Read English translations of Juana de Ibarbourou's writing, free from ibarbourou.blogspot.com.
She married Captain Lucas Ibarbourou in a civil ceremony June 28, 1913, and had one child named Julio César Ibarbourou (b. 1917). In 1918, Juana moved to Montevideo with her family. As was the custom, Juana and Lucas were re-married in a religious ceremony on June 28, 1921 in the Church of Our Lady of Perpetual Aid (la iglesia de Nuestra Señora del Perpetuo Socorro). Lucas Ibarbourou died January 13, 1942.
Juana de Ibarbourou died July 15, 1979 in Montevideo, Uruguay.
Poetry and philosophy
Juana de Ibarbourou was a feminist, naturalist, and pantheist.
Juana de Ibarbourou was an early Latin American feminist. Ibarbourou's feminism is evident in poems such as "La Higuera", in which she describes a fig tree as more beautiful than the straight and blooming trees around it, and "Como La Primavera", in which she asserts that authenticity is more attractive than any perfume. Also, in "La Cita", Ibarbourou extols her naked form devoid of traditional ornamentation, comparing her natural features to various material accessories and finding in favor of her unadorned body.
Nature imagery and eroticism define a great body of Ibarbourou's poetry.
Ibarbourou's depiction of death in her poetry was not consistent throughout her body of work. In "La Inquietud Fugaz", Ibarbourou portrayed a binary, final death consistent with Western tradition. In "Vida-Garfio" and "Carne Inmortal", however, Ibarbourou describes her dead body giving rise to plant life, allowing her to live on.
In "Rebelde", one of Ibarbourou's most richly constructed poems, Ibarbourou details a confrontation between herself and Charon, the ferryman of the River Styx.
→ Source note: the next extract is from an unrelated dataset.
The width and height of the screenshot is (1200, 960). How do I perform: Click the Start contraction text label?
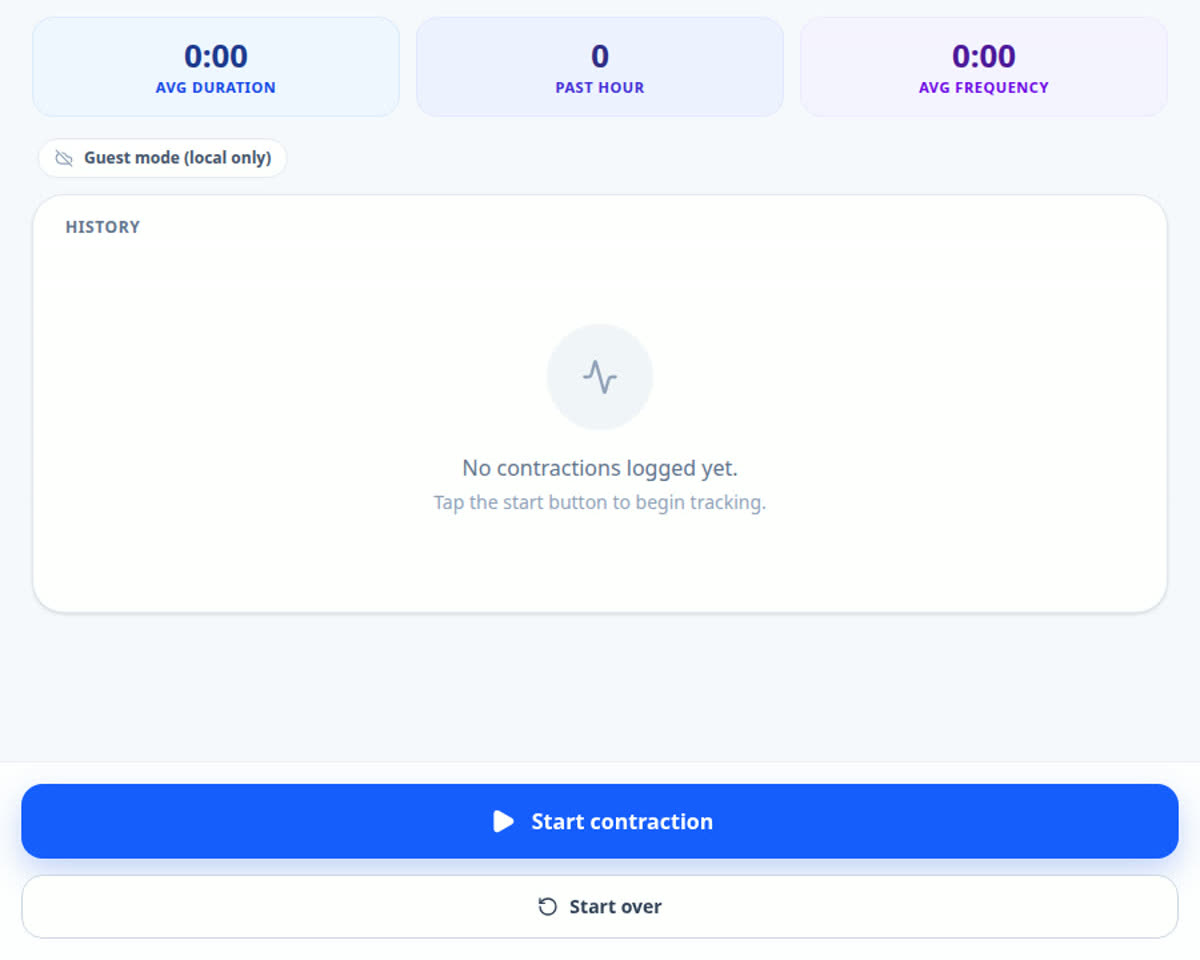622,822
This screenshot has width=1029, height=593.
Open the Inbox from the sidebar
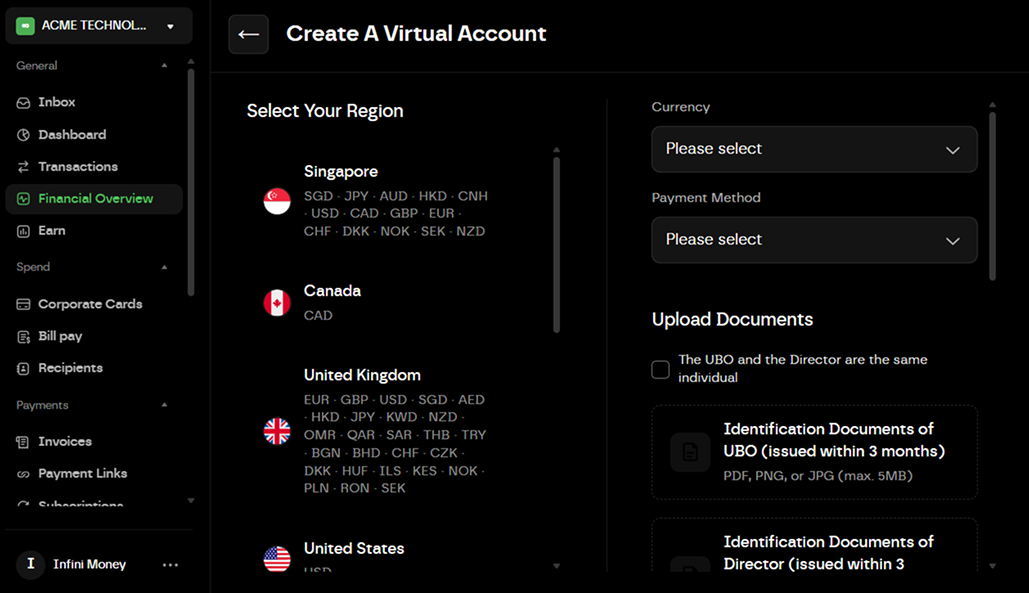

Surrounded by wailing souls on the boat passage to the underworld, Ibarbourou defiantly refuses to lament her fate, acting as cheerfully as a sparrow. Although Ibarbourou does not escape her fate, she wins a moral victory against the forces of death.
Like most poets, Ibarbourou nursed an intense fear of death. Though it is easy to surmise this from her poetry, she states so explicitly in the first line of "Carne Inmortal."